Luiz Felipe Scolari, conhecido como Felipão, afirmou que fatores externos influenciaram a derrota por 7 a 1 da seleção brasileira para a Alemanha na Copa de 2014. Em entrevista ao ge, ele comparou aquela campanha ao título de 2002 e apontou que o ambiente não estava tão blindado quanto no título da Coreia do Sul e Japão.
Segundo o ex-treinador, houve intervenção de interesses pessoais e de grupos dentro da seleção, bem como relações com patrocinadores que impactaram decisões.
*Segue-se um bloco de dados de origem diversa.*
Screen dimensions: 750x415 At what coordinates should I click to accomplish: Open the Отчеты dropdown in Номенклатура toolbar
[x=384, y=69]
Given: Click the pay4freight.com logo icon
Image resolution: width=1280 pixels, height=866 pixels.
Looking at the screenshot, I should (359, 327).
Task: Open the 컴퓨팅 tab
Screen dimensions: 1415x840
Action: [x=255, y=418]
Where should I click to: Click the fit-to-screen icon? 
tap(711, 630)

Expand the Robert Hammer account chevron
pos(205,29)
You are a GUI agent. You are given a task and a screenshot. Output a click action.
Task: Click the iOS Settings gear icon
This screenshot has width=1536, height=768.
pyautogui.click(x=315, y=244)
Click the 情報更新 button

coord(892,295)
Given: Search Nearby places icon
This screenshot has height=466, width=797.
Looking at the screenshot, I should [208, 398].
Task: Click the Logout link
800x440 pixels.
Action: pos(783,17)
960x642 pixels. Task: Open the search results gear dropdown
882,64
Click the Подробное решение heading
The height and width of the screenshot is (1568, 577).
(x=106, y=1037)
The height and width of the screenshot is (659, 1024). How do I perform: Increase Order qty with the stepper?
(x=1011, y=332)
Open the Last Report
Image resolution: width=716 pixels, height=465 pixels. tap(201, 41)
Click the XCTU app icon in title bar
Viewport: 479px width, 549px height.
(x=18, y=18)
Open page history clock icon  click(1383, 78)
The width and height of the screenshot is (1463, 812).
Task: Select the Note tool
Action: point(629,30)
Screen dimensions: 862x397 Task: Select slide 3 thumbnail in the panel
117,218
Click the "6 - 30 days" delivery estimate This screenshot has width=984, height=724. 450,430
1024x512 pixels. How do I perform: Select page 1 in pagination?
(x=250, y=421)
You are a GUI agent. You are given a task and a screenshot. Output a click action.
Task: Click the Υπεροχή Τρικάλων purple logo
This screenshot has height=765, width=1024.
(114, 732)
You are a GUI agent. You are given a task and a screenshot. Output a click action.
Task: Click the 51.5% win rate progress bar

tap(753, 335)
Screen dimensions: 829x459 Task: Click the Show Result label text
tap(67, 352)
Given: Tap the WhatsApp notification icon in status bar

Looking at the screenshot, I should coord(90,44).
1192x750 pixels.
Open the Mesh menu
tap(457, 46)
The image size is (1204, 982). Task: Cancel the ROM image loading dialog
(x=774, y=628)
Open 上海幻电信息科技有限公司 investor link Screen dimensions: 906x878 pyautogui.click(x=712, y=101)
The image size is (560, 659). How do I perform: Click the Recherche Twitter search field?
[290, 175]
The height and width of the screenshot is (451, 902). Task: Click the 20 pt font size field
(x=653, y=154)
Felipão ressaltou que, diferentemente de 2002, não foi possível manter o mesmo isolamento da equipe naquele momento.
O técnico hoje ocupa o cargo de coordenador técnico do Grêmio e assumiu a responsabilidade pela goleada. Ele afirmou que não há como retroceder e que precisa enfrentar as consequências, sem deixar de reconhecer o ocorrido. Em 2018 e 2022, a seleção saiu nas quartas de final, respectivamente, para Bélgica e Croácia.
Alerga mágoa com Galvão Bueno
Felipão admitiu ter ficado chateado com algumas falas do narrador Galvão Bueno na época, durante a cobertura da imprensa na TV Globo. Ainda assim, afirmou que o assunto já foi superado ao longo dos anos.
Na conversa publicada pelo podcast Podfalar Galvão, o narrador disse que manteve contato com Carlos Alberto Parreira, mas que Felipão não retomou o diálogo. Galvão afirmou ter tentado falar com o treinador, sem sucesso, e expressou o desejo de um encontro futuro.